◆ Assignment: Which lines of the data contain the string "button"? Copy every one.

◆ Given records:

::::

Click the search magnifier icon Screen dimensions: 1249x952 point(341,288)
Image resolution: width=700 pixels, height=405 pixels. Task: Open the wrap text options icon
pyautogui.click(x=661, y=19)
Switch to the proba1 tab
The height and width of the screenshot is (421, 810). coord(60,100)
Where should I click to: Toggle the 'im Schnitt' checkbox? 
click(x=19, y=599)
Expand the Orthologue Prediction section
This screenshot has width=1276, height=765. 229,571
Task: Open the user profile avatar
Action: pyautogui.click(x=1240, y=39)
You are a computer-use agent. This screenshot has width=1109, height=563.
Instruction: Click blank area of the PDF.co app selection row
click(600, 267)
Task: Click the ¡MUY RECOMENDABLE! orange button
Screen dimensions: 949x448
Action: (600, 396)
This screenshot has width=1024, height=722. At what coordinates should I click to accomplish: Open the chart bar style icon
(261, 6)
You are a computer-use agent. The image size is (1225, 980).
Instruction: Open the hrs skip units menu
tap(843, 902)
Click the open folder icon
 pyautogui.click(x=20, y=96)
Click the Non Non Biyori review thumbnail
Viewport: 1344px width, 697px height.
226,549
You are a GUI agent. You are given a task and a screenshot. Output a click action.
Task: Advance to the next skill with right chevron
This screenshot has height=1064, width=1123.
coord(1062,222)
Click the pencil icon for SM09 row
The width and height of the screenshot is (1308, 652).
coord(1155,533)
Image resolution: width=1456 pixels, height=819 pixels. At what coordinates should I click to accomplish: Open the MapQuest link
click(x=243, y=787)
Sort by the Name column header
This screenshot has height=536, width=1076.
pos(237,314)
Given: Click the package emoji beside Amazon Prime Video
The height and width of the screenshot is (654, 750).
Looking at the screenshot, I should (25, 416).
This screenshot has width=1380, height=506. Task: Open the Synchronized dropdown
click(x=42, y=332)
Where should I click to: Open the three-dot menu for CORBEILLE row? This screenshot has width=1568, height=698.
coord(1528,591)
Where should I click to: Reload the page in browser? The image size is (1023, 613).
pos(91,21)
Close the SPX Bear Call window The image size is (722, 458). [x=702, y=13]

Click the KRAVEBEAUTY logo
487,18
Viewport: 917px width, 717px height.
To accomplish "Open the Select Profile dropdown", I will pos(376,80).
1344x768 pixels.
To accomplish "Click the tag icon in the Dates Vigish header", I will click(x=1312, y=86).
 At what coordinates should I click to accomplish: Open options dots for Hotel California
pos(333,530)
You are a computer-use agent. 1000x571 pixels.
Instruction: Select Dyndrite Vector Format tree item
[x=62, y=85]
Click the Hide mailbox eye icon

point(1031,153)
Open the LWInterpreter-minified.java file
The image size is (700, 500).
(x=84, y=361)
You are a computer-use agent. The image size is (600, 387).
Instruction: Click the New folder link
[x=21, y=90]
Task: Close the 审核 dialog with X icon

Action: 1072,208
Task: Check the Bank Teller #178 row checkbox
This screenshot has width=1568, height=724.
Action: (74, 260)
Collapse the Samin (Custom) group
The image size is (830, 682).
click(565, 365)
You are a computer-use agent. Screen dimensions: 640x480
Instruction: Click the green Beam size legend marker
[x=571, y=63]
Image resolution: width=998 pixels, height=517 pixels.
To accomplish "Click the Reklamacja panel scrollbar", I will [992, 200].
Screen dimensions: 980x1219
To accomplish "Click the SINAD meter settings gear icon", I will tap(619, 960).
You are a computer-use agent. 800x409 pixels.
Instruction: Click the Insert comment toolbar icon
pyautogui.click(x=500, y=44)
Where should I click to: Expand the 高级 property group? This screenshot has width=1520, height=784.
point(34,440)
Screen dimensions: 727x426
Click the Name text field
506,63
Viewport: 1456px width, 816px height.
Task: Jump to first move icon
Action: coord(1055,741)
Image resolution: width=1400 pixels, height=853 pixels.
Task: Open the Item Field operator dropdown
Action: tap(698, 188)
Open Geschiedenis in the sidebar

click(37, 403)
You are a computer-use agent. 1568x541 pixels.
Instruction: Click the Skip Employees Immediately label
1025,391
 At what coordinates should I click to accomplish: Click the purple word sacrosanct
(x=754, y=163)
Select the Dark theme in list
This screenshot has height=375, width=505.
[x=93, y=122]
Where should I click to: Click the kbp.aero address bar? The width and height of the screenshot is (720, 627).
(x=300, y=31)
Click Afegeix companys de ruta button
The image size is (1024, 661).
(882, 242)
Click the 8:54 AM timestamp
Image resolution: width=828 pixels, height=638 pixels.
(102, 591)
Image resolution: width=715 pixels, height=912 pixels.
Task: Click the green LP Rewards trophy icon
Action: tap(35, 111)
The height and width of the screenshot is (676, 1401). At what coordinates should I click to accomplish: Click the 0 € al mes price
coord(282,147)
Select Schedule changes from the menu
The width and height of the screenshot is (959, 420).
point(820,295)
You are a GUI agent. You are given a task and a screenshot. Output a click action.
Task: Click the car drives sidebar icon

::::

◆ Completed task:
Task: Click the ¡MUY RECOMENDABLE! orange button
Click Afegeix companys de ruta button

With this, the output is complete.